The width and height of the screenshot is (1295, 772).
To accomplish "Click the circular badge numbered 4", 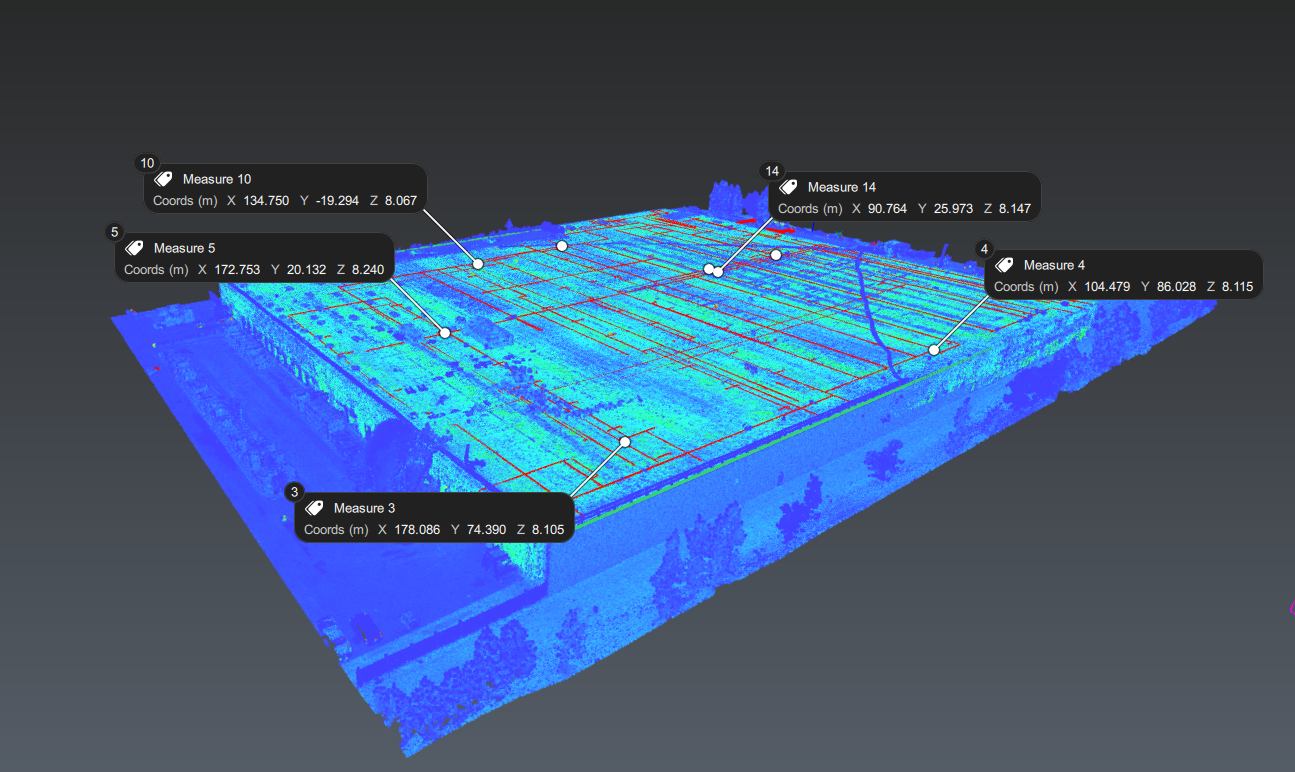I will point(984,248).
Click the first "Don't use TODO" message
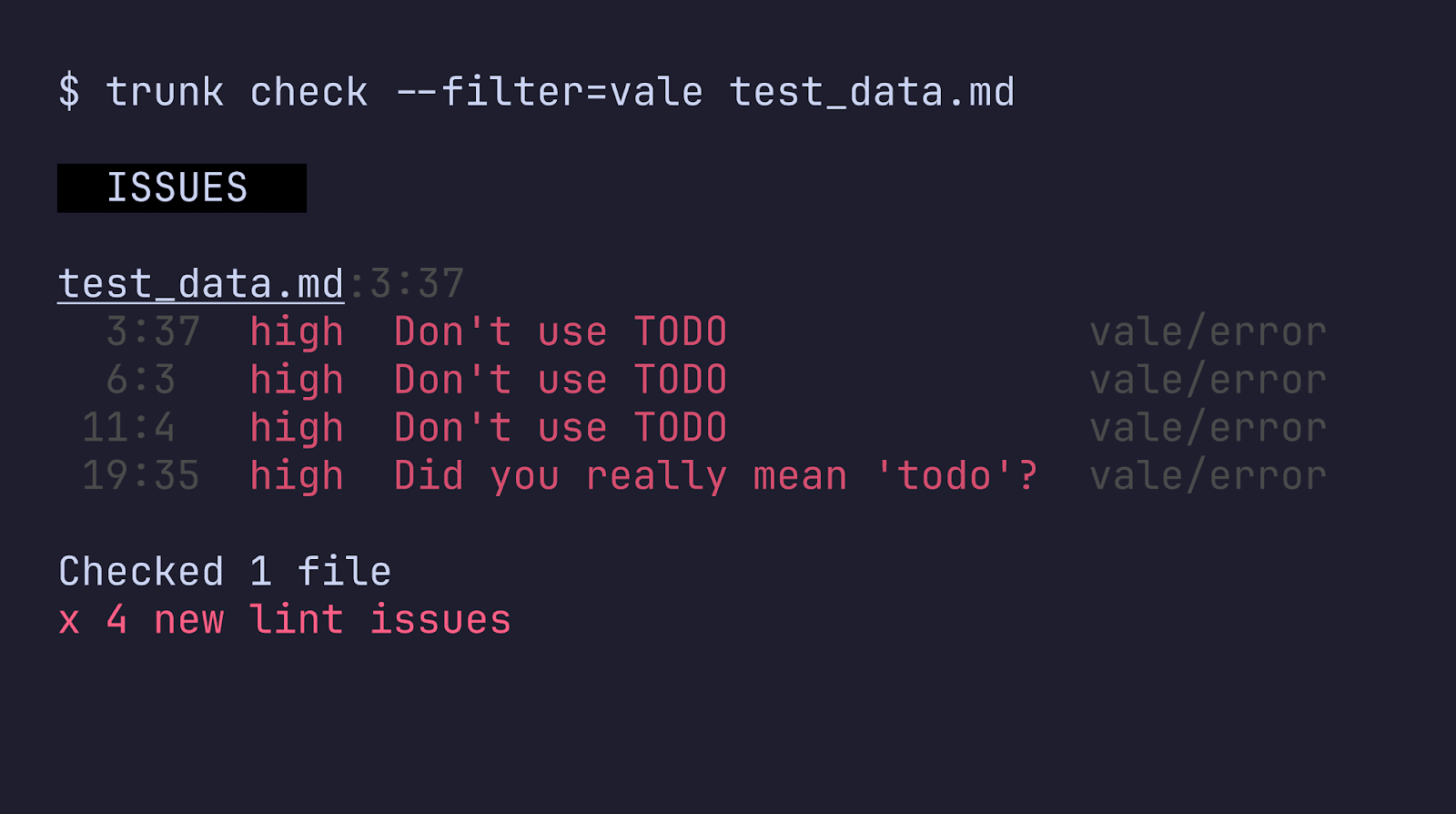The height and width of the screenshot is (814, 1456). tap(561, 332)
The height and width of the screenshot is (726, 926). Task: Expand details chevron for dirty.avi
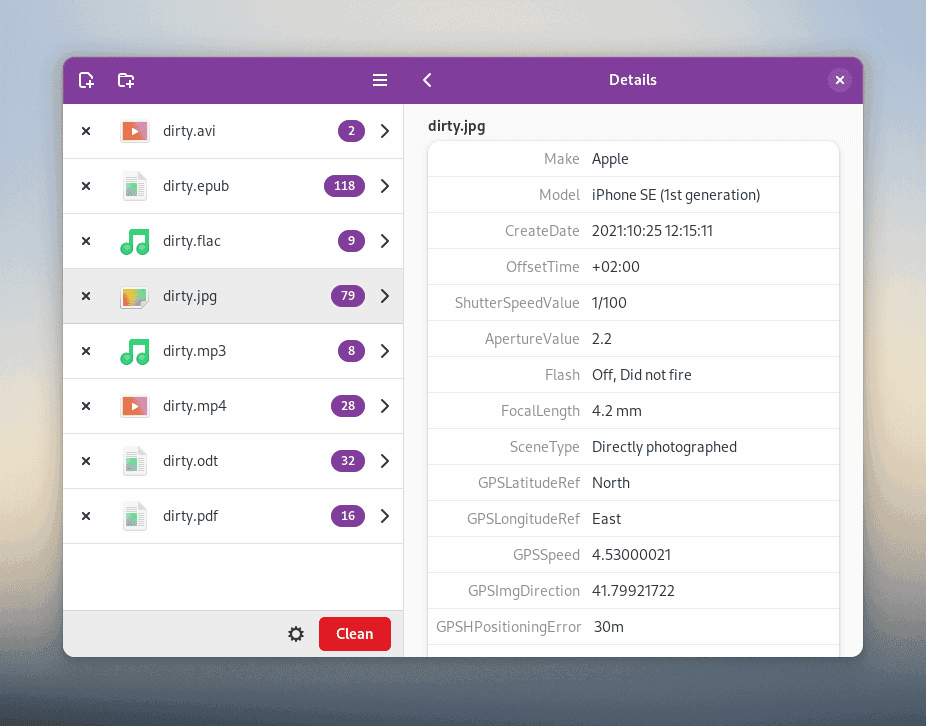click(x=385, y=131)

※

**WHAT THE TASK ASKS**.
With pictures excluded, restate word for word the lines from the one that contains "Click the first" through the end of the material, inclusive, and nothing more.

**OUTPUT BELOW**.
Click the first "Don't use TODO" message
The height and width of the screenshot is (814, 1456). tap(561, 332)
The height and width of the screenshot is (726, 926). Task: Expand details chevron for dirty.avi
click(x=385, y=131)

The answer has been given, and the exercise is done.